This article was updated on July 24, 2018.
Chief Human Resource Officers have an opportunity to attract and retain highly skilled talent by understanding generational views on retirement. Organizations spend considerable resources developing comprehensive benefit programs to attract and retain high-performing talent. But with a more complete understanding of generational similarities and differences, HR could alter retirement benefits and help employees take full advantage of them.
The Transamerica Center for Retirement Studies released the 15th Annual Transamerica Retirement Survey, covering differing generational views on retirement that CHROs should understand. Despite trends that employees are staying at jobs for shorter periods of time, it is possible for organizations to improve employee loyalty by providing the right retirement benefits that address the overlapping retirement needs of various generations.
Baby boomers (born between 1946 and 1964) enjoyed economic prosperity during the 1980s and 1990s. However, as they approached retirement, baby boomers faced the headwinds of the declining availability of the defined benefit plans, the "dot com" bubble burst of 2000 and the Great Recession of 2007 to 2009. Moreover, according to US News & World Report, pension plans totaling approximately $27 billion failed during the first decade of the 2000s. Retirement balances fell at a time when boomers did not have a lot of time to make up for the losses. Data from the Transamerica Center for Retirement Studies shows that boomer median retirement savings is $127,000; not enough to last, especially considering longer life expectancies. Baby boomers plan to continue working past the age of 65 not by choice, but because they believe they need the income and/or health benefits.
Generation X (born between 1965 and 1979) is in a similar circumstance, though they have more time to catch up. Gen X is the first generation to grow up with the concept of a 401(k). But like baby boomers, Gen X has not saved enough for retirement. According to the Transamerica Center for Retirement Studies, Gen-X has only saved a median of $70,000 for retirement, not enough to make it to the expected $1 million needed. More than half don't plan to retire at age 65, and some don't count on retiring at all.
Millennials (born between 1980 and 1995) are an optimistic bunch. Not only do they plan to have enough saved for retirement at or earlier than age 65, but they also plan to keep working after 65.
Before you start thinking that millennials are blindly optimistic or just plain crazy, consider that millennials are getting off to a strong start in saving for retirement. The 15th Annual Transamerica Retirement Survey shows that 71 percent who are offered a 401(k) at work are using it, saving 8 percent of pay, and they started at age 22. Moreover, the Transamerica study shows that millennials take their retirement very seriously, with nearly two-thirds of millennials saying they would change jobs for better retirement benefits.
Millennials plan to work after retirement not because they expect to need the income, like baby boomers and Gen X, but because they want to keep working. According to the ADP Research Institute® Evolution of Work report, millennials are "guided by a search for meaning," not just a paycheck.

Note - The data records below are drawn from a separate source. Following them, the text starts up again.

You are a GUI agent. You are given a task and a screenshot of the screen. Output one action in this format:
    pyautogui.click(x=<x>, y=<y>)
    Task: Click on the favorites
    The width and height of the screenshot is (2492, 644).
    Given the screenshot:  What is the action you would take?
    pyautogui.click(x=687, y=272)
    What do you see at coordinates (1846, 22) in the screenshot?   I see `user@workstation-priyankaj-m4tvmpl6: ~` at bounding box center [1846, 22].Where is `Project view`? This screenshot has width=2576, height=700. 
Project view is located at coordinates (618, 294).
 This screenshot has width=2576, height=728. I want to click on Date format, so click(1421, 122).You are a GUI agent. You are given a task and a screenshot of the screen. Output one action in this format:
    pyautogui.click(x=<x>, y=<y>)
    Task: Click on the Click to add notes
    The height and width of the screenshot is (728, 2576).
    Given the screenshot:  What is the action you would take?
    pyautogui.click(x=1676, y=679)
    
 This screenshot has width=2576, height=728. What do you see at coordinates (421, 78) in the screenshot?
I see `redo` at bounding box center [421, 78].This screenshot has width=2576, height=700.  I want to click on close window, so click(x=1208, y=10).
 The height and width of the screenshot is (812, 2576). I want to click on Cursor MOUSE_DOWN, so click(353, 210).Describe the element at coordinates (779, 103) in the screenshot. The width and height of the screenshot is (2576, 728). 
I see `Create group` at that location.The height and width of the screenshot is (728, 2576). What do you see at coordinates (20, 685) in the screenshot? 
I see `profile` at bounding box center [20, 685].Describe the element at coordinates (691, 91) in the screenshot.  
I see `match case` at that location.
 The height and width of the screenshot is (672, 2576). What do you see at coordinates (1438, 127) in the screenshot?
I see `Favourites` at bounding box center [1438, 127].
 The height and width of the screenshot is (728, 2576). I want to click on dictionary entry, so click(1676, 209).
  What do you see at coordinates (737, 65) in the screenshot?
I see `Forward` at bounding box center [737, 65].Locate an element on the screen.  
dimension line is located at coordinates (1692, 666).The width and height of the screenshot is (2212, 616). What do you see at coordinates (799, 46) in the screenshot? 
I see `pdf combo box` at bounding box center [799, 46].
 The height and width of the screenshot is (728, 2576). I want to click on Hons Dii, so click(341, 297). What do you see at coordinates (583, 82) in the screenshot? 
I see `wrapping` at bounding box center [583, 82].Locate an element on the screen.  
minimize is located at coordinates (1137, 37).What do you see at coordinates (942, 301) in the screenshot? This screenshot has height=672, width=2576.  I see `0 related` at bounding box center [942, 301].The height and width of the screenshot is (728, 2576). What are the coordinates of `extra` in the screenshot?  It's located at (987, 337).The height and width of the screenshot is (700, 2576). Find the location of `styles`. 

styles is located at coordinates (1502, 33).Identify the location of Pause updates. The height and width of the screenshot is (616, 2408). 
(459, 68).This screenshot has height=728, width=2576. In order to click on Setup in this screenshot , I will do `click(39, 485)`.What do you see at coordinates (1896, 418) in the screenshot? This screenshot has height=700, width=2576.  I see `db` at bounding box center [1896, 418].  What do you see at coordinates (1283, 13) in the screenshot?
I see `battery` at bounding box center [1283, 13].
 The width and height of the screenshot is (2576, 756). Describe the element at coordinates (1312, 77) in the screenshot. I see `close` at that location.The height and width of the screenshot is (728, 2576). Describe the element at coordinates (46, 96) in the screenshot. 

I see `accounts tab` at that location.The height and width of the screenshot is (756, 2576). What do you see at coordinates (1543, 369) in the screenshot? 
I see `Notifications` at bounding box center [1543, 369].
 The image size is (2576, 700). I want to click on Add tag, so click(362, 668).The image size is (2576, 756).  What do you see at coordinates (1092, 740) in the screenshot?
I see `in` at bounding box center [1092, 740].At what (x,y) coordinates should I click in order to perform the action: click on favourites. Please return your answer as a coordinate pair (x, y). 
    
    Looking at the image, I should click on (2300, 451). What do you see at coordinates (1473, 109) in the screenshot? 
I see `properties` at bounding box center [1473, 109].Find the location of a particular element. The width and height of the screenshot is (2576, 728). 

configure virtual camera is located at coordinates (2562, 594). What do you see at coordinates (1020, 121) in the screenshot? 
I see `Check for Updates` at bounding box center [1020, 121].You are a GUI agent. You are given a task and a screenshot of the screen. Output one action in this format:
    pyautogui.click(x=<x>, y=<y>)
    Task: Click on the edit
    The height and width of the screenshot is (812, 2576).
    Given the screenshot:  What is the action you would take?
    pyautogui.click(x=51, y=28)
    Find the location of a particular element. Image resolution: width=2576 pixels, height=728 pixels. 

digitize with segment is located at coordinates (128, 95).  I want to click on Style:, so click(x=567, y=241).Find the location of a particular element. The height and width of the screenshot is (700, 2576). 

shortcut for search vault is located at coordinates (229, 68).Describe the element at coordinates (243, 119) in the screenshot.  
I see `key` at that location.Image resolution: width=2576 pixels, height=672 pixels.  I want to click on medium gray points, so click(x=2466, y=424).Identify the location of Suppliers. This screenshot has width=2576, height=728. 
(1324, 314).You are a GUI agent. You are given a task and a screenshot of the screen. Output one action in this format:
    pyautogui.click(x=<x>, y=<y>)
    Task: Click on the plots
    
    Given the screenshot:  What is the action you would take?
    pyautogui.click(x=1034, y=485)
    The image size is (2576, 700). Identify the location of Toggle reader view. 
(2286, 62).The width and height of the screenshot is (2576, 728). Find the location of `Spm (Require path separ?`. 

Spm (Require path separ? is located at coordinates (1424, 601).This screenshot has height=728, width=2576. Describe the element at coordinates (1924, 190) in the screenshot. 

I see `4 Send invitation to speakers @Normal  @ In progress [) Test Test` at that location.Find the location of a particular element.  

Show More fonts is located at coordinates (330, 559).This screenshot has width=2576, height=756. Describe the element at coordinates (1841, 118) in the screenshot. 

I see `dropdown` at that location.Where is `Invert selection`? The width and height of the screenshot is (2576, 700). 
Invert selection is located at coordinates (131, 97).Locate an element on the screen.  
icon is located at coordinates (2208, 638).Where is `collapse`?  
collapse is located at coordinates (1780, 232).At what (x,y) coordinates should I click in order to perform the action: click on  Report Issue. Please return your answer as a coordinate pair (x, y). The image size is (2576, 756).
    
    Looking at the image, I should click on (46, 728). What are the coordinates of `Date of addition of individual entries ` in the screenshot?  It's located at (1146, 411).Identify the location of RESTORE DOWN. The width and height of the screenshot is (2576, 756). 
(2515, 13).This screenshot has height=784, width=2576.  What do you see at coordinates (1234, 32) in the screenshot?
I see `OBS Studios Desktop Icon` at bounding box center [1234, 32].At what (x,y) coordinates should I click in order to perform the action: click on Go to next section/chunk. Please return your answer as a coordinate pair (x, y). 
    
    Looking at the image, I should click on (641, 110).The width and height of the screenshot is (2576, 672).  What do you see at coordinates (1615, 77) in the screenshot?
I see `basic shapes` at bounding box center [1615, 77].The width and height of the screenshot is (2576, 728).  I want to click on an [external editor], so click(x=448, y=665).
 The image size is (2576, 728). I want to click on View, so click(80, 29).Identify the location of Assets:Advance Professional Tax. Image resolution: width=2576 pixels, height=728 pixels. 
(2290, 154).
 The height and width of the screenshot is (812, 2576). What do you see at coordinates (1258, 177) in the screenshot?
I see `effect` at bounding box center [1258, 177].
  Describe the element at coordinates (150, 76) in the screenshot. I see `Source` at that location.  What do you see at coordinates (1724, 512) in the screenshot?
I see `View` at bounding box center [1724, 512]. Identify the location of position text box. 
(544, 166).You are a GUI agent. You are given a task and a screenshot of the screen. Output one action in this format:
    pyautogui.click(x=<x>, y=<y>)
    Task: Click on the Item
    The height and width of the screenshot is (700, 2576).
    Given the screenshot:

It is difficult to imagine Gen Z (born after 1995) worrying much about retirement, but they are. Barely out of high school, Gen Z appears to be less optimistic about their financial future than millennials. According to a Generation Z and Money Survey by Ameritrade, Gen Z is focused on the cost of college, with 46 percent surveyed worried about college loan debt. In fact, 36 percent don't think they will be able to pay for college. Moreover, 31 percent of Gen Z survey participants worry they may not be able to save enough to retire and 39 percent believe they cannot count on Social Security.
What Does That Mean for HR?
Although each generation has a different view about their preparedness for retirement, one theme overlaps all but the millennials: the worry that people will not have enough money saved for retirement.
With all the stress people experience worrying about retirement, it can become a distraction at work. Just as wellness programs can improve employees' health, which benefits both employee and employer, helping employees with financial wellness can offer similar mutual benefits.